For the next few years he worked full-time as an astronomer. As a Caltech professor he had his share of observing time on the two big telescopes, the 100-inch on Mount Wilson and the 200-inch on Mount Palomar. He discovered a total of 123 supernovae, a large enough number for him to identify several different types with different patterns of behavior. He completed his monumental six-volume catalog of galaxies and clusters of galaxies, summarizing the results of the Sky Survey done twenty years earlier with the little Schmidt telescope. In 1966 he retired as a Caltech professor and lost his access to all the telescopes. Finally, in 1968 he was banished from his office and given a meager space in the subbasement of the Caltech physics building. At the age of seventy, all his careers were over, and his achievements were largely forgotten.
But Zwicky’s final years were not gloomy. He married twice, and his second marriage was to a much younger woman who bore him three daughters. Margrit Zürcher was also from Canton Glarus and knew how to handle his stormy temperament. He doted on his wife and daughters and settled into a harmonious family life. In the last year of his life he paid for a stylish wedding in Switzerland for his middle daughter and presided at the ceremony, where he preached a sermon full of fatherly advice, urging her to use morphological methods to deal with the problems of matrimony.

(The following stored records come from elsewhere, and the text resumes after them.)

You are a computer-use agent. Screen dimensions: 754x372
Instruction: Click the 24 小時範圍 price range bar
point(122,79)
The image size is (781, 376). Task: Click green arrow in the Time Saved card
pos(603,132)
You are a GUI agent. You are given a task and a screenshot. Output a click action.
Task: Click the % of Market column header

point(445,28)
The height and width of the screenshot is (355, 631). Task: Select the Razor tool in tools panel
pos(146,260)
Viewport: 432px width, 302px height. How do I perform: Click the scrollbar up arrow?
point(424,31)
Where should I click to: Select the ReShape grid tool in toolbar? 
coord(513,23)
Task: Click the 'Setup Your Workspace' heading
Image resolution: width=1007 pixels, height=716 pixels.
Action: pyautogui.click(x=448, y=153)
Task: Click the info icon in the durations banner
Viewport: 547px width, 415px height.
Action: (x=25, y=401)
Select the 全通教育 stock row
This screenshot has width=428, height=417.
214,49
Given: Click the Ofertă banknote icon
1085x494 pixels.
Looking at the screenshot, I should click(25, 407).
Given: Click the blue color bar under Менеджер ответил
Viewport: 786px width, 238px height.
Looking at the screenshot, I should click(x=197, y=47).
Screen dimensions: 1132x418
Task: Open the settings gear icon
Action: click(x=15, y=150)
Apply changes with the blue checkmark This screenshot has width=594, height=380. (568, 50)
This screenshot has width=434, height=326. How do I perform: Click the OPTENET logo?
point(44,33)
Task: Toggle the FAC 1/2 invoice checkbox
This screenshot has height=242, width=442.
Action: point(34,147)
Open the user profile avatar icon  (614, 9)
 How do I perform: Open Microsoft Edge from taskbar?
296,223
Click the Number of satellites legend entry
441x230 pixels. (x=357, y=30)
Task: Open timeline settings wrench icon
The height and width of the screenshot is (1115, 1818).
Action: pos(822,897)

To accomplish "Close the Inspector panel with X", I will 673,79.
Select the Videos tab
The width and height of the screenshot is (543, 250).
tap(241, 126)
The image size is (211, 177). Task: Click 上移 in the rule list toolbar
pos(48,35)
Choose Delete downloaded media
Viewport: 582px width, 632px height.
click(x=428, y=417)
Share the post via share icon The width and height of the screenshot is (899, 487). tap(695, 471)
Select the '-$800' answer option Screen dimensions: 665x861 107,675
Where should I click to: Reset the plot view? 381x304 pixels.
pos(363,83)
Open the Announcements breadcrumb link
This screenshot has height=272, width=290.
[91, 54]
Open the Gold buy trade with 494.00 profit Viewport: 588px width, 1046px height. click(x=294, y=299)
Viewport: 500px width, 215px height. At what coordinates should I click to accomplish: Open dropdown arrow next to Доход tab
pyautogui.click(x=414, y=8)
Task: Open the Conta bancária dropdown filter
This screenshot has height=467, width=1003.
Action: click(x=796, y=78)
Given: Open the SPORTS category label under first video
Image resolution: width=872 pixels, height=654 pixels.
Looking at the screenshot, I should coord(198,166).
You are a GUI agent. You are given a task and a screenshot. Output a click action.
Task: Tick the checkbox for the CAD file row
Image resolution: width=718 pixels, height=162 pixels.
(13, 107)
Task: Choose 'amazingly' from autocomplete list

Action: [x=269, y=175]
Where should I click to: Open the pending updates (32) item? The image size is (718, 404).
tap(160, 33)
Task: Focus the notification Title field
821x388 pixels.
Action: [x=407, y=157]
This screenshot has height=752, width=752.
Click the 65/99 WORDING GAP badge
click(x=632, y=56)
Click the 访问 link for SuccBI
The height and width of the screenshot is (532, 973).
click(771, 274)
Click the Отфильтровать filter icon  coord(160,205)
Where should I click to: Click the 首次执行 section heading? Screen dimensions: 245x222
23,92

Zwicky’s success as a morphological thinker gave rise to an often-repeated joke that the morphological method is an infallible way to make correct decisions, with one defect: it only works if your name happens to be Zwicky. The joke is usually true, but not always. Theodore Taylor was another scientist who used the morphological method. Taylor was an undergraduate at Caltech who became a personal friend of Zwicky and learned the method directly from him. After World War II ended, Taylor was at the Los Alamos laboratory designing nuclear weapons—a job well matched to morphological thinking. Taylor imagined all possible arrangements of nuclear materials and picked out those that were best suited to particular military missions. He quickly became the leading developer of small weapons at Los Alamos, changing the main thrust of the laboratory from megaton monsters to kiloton devices that became tactical weapons. Morphological thinking gave us tactical nukes.
After a few years at Los Alamos, Taylor turned his morphological thinking to the design of spacecraft. He looked without prejudice at the whole range of possible spacecraft and chose the design best suited to the task of exploring the entire solar system at an acceptable cost. It would use small nuclear bombs in large quantities to propel spacecraft with thousand-ton payloads to high velocities, enabling them to reach Mars in a few months and Saturn in a few years. He gave the name Project Orion to his plan and organized it as a private venture funded in part by the US Air Force at the General Atomics company in California. Besides being a spectacularly thunderous way to travel to the planets, Project Orion would have given Taylor an opportunity to put his bombs to better use than killing people. The project ended after the 1963 Partial Test Ban Treaty made nuclear explosions in space illegal. The memory of the project remains, like Zwicky’s Long Aerial Mines, as a demonstration of the power and the limitations of morphological thinking.